Part A is for using pre-trained UNet, implementing diffusion sampling loops, and using them for other tasks such as inpainting and creating optical illusions.
For Part 0, I set the random seed to 180 to ensure consistent results across runs. Using the provided prompts — "an oil painting of a snowy mountain village," "a man wearing a hat," and "a rocket ship" — I sampled images from both stage 1 (64x64 resolution) and stage 2 (256x256 resolution). For each stage, I experimented with num_inference_steps set to 5, 20, and 40. The outputs demonstrated varying levels of detail and alignment with the prompts across inference steps, to be specific, with the increase of num_inference_steps value, the image are higher quality. Also, generally, the stage 2 output images are higher quality than the stage 1 output images.
In part 1, I wrote my own "sampling loops" that use the pretrained DeepFloyd denoisers.
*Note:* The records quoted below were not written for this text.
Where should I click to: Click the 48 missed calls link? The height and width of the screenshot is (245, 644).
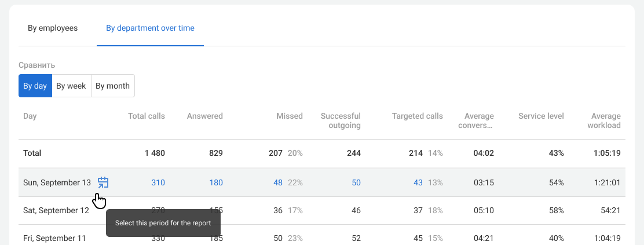[x=278, y=182]
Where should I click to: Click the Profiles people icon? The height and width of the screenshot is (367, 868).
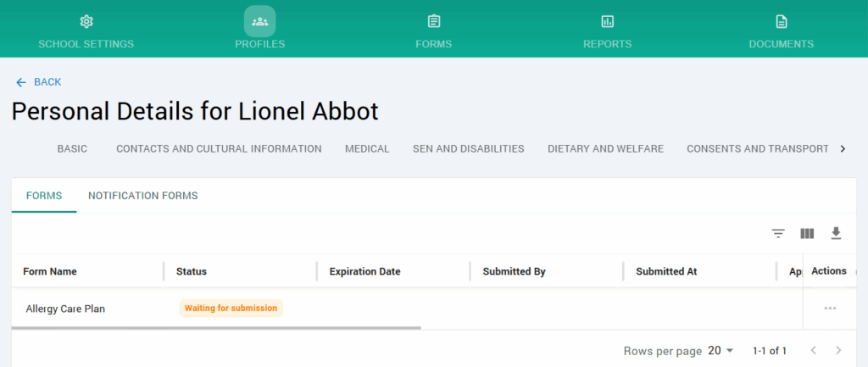(x=260, y=21)
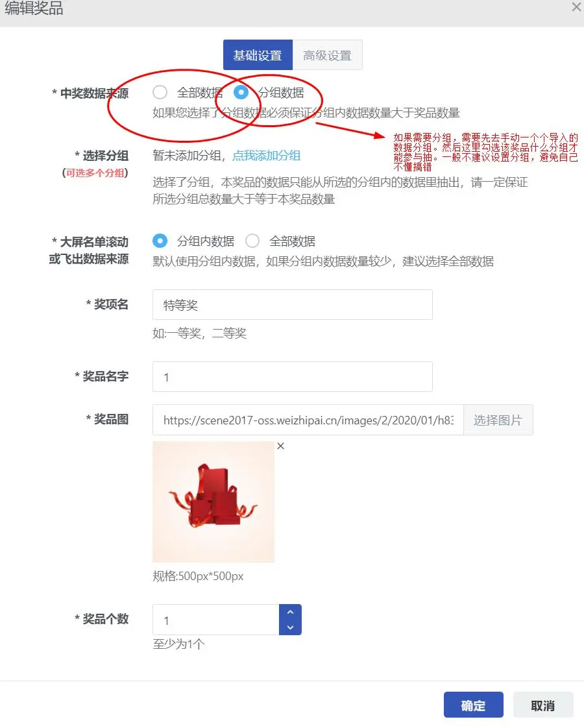Remove the prize image with its X icon
The width and height of the screenshot is (584, 728).
point(280,446)
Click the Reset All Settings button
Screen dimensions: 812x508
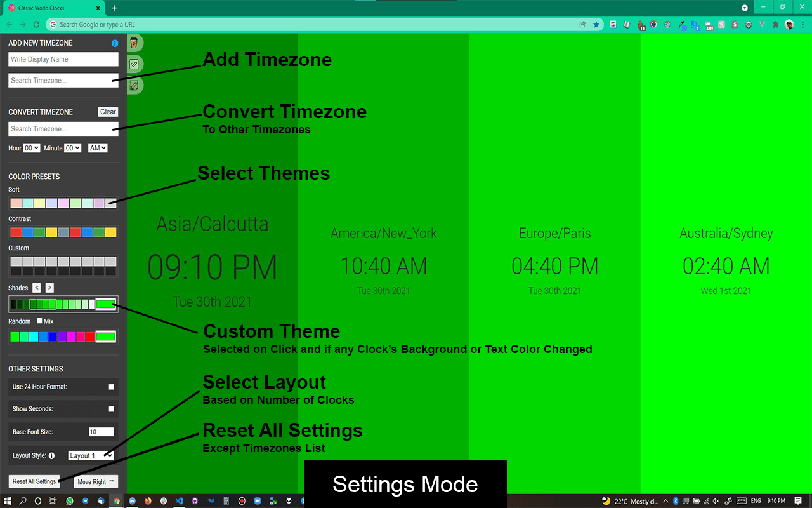[x=33, y=481]
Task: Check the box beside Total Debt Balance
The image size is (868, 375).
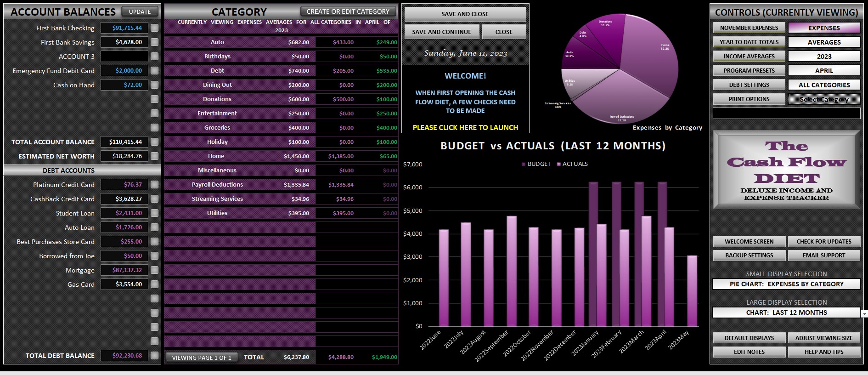Action: point(155,356)
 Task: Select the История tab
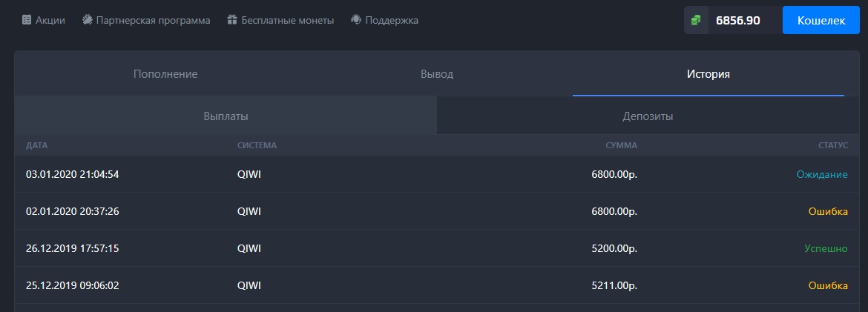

I applied Gaussian blur filtering to remove noise from the noisy images at t=[250,500,750]. Using torchvision.transforms.functional.gaussian_blur, I experimented with kernel sizes and sigma values to produce denoised images. While the Gaussian blur reduced high-frequency noise, the results demonstrated the limitations of classical filtering, as it was unable to fully recover the details of the original image.
I utilized the pretrained diffusion model (stage_1.unet) to denoise the noisy images. The UNet predicted the noise ϵ, which I subtracted from the noisy image x_t to estimate the original clean image x_0. I adhered to the diffusion equation x_0 = (x_t - sqrt(α_bar_t)*ϵ)/sqrt(α_bar_t). The results for t=[250,500,750] demonstrated a significant improvement in recovering the image, highlighting the superiority of the diffusion model over classical methods. The text prompt "a high quality photo" was used for conditioning the UNet during denoising.
I implemented iterative denoising using the pretrained diffusion model (stage_1.unet). The process starts with a highly noisy image at timestep t, and noise is progressively removed step by step using a custom schedule (strided_timesteps). At each step, the model estimates the noise and reduces it, gradually recovering the original image. The text prompt is set as "a high quality photo." To optimize the process, I skipped timesteps using a stride of 30, reducing computational cost while maintaining quality. The results were compared to one-step denoising and Gaussian blur. Iterative denoising produced significantly cleaner images, demonstrating the model's ability to effectively handle high noise levels.
I used the pretrained diffusion model (stage_1.unet) to generate images from random noise. By setting i_start = 0 in the iterative_denoise function, the model denoised pure noise step by step. Five images were generated using the text prompt "a high quality photo" and displayed as results.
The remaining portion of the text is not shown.